Gov. Deval Patrick and NASA Administrator Charles Bolden announced today that Massachusetts and six Massachusetts educational institutions have been awarded a $1,515,024 grant under the NASA Summer of Innovation pilot program.
Under the three-year pilot program, NASA will partner with the Massachusetts colleges and universities to use the agency’s mission and technology programs to boost summer learning. The program has a particular focus on students who are underrepresented and underperforming in science, technology, engineering and mathematics.
NASA will use the program to involve middle school teachers and students in STEM-oriented education programs.
“Through the Summer of Innovation project, NASA will work with partners and educators across America, to bring the excitement of space to thousands of middle school students, with an emphasis on broadening participation of underrepresented and underserved students,” Bolden said.
Based on the Massachusetts Space Grant Consortium proposal, the six programs funded in Massachusetts will focus on providing NASA’s robotics, Earth and space science, astrophysics and engineering missions, while also using innovation in extensive partnership to reach a broad and diverse population of students through intensive summer engagement programs.

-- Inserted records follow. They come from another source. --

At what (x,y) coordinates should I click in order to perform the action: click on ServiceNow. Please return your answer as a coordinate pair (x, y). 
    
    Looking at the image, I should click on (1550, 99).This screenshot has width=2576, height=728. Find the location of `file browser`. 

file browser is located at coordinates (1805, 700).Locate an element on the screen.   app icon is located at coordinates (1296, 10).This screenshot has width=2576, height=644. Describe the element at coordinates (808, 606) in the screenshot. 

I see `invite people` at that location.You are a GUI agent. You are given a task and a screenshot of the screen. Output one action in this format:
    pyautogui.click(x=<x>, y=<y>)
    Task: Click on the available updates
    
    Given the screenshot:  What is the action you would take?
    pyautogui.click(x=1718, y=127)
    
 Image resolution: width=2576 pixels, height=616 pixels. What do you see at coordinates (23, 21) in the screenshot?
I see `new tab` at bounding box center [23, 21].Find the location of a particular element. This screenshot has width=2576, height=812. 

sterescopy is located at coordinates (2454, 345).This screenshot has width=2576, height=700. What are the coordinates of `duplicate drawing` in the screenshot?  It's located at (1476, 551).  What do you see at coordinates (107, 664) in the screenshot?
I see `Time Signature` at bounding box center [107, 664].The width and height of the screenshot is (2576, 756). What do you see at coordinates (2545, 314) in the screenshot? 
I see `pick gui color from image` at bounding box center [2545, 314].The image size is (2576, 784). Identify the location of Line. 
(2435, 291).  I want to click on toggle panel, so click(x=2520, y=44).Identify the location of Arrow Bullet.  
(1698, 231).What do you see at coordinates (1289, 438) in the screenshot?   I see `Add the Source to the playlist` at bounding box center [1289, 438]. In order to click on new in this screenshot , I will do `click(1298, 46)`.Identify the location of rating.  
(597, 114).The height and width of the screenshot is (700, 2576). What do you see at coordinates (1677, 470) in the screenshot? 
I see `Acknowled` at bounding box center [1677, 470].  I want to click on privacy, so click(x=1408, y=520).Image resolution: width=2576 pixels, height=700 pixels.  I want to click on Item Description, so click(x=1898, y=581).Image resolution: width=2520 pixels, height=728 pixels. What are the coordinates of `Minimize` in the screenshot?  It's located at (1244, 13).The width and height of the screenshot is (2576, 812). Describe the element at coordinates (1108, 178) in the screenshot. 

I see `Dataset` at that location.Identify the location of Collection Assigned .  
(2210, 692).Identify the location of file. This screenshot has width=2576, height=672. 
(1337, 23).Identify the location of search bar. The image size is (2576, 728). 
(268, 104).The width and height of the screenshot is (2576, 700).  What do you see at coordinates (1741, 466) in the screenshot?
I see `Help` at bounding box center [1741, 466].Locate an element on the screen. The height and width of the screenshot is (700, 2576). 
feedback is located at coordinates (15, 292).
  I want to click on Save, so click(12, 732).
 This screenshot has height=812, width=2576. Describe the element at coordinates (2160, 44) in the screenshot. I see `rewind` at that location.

The six Massachusetts programs awarded funding were:
*Zero-Robotics - Aurora Flight Systems, MIT Space Systems Laboratory. Middle school students will work with MIT undergraduates to learn how to program and operate Synchronized Position Hold Engage and Reorient Experimental Satellites, mini-satellites onboard the International Space Station, and engage in a competition simulating docking of orbiting spacecraft.
*STEM Explorations Living in Space using LEGO Robotics – Tufts University Center for Engineering Education and Outreach and Christa McAuliffe Challenger Learning Center at Framingham State. The “Living in Space” curriculum introduces students to the challenges astronauts face while living on the International Space Station.
*Goddard Girls - UMass Medical School. Named in recognition of Worcester native Robert Goddard, the father of modern rocketry, the Goddard Girls will work in the Worcester Planetarium and at the Regional Science Resource Center doing science and other STEM-related activities.
*STEM in Astronautics and Space Sciences - Worcester Polytechnic Institute (WPI). Middle school students from female, low-income and underserved/underrepresented/underperforming populations will come to WPI for a two-week program where they will participate in an intensive and hands-on experience. The students will work with the teachers-in-training, learning about aeronautics, astronautics and space sciences with clear STEM components that can serve as catalysts for student learning.
*Talented & Gifted Latino Program & Astronomy - UMass Boston, Kavli Institute for Astrophysics and MIT Kavli Institute for Astrophysics. Talented and Gifted will lead an intensive five-week summer program that prepares 300 students by providing academic classes in the morning, and recreational and cultural activities in the afternoon.
*You Go Girls - MIT Edgerton Center. The Edgerton Center will sponsor four summer camp opportunities with Space Grant Summer of Innovation support. It will serve school systems in Cambridge, Boston and Gloucester. Programs include: a two-week materials science and engineering experience for eighth graders from Cambridge.